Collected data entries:
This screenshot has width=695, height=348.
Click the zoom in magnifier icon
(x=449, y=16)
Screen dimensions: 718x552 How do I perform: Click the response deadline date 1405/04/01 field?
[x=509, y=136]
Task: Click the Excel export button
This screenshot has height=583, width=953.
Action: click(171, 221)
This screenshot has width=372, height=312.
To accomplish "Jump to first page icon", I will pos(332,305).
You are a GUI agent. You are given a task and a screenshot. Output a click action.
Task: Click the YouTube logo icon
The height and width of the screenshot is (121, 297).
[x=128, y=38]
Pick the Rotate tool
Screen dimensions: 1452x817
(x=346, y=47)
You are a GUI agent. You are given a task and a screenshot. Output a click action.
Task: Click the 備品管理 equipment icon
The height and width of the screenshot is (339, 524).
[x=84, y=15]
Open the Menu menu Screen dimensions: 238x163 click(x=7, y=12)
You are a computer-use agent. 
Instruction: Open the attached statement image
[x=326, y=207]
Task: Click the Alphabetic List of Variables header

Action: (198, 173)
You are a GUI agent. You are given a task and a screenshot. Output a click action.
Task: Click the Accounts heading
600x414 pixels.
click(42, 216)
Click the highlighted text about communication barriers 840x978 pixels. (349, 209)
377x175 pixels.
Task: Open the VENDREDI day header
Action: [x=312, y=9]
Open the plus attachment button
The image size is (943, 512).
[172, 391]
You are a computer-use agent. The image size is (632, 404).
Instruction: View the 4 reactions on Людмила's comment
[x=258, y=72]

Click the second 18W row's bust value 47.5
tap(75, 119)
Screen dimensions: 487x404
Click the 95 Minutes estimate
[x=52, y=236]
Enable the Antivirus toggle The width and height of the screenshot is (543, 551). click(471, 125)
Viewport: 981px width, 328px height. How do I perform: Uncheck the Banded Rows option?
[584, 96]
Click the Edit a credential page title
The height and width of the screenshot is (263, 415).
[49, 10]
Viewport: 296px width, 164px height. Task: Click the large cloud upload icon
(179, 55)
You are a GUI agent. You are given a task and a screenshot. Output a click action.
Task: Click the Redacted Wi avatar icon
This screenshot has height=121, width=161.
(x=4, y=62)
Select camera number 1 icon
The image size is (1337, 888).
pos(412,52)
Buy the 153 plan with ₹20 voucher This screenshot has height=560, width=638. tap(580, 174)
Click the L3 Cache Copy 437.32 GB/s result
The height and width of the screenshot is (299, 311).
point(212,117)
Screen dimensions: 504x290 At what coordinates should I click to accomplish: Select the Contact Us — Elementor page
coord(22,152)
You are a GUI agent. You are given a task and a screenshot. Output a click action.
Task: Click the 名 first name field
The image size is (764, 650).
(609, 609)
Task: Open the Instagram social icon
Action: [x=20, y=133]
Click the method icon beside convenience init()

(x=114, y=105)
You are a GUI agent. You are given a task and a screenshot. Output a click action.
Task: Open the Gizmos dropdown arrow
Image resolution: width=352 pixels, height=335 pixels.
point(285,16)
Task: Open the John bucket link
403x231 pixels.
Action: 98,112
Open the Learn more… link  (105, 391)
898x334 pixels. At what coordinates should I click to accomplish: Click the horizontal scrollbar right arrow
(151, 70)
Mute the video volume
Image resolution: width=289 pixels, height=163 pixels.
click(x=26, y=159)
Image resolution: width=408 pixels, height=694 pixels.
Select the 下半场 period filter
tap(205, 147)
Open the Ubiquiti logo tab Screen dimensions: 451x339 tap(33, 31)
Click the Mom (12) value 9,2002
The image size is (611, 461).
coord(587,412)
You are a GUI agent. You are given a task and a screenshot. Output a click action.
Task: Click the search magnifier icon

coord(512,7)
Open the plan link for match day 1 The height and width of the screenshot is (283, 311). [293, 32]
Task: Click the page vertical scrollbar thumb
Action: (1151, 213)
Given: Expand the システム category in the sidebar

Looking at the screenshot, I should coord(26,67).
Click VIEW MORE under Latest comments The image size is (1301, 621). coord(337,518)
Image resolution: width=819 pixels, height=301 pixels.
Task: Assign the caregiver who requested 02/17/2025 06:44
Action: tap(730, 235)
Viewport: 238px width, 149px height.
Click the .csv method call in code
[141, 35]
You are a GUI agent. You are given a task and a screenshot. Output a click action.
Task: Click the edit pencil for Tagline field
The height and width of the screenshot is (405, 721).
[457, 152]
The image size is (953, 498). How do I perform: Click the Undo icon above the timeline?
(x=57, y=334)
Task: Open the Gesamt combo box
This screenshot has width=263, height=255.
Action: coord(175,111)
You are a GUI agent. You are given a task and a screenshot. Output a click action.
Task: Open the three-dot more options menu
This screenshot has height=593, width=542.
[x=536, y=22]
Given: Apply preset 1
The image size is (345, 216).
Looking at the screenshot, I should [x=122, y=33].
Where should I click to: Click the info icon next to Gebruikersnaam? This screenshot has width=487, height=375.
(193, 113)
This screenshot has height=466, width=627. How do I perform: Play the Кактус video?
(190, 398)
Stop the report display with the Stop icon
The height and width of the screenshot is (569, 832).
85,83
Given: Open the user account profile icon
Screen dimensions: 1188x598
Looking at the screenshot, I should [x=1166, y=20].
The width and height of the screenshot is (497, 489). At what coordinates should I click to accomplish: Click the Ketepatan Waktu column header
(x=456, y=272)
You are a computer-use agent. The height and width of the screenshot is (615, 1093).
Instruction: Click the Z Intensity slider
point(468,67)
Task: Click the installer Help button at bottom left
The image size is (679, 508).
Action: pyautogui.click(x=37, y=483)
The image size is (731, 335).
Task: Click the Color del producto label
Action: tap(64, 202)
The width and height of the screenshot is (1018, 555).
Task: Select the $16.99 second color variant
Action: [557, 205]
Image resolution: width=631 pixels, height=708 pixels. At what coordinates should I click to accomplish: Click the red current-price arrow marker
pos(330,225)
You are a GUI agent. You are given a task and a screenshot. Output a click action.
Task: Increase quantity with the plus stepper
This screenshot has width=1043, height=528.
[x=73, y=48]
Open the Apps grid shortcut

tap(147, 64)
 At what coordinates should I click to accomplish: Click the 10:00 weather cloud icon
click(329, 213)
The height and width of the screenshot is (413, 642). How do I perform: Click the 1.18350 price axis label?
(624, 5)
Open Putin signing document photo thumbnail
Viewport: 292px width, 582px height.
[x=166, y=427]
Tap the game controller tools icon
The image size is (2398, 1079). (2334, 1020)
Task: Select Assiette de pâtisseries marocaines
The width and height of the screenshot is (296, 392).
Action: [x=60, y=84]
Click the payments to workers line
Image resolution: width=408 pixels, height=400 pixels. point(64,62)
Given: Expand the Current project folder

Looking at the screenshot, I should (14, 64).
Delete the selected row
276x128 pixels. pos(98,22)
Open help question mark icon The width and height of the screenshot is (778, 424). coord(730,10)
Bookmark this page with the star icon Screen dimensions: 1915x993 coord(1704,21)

DIRECTIONS:
Pull from the data each line where the string "with" turns up.

WRITTEN SOLUTION:
Buy the 153 plan with ₹20 voucher This screenshot has height=560, width=638. tap(580, 174)
Stop the report display with the Stop icon
Task: Increase quantity with the plus stepper
Bookmark this page with the star icon Screen dimensions: 1915x993 coord(1704,21)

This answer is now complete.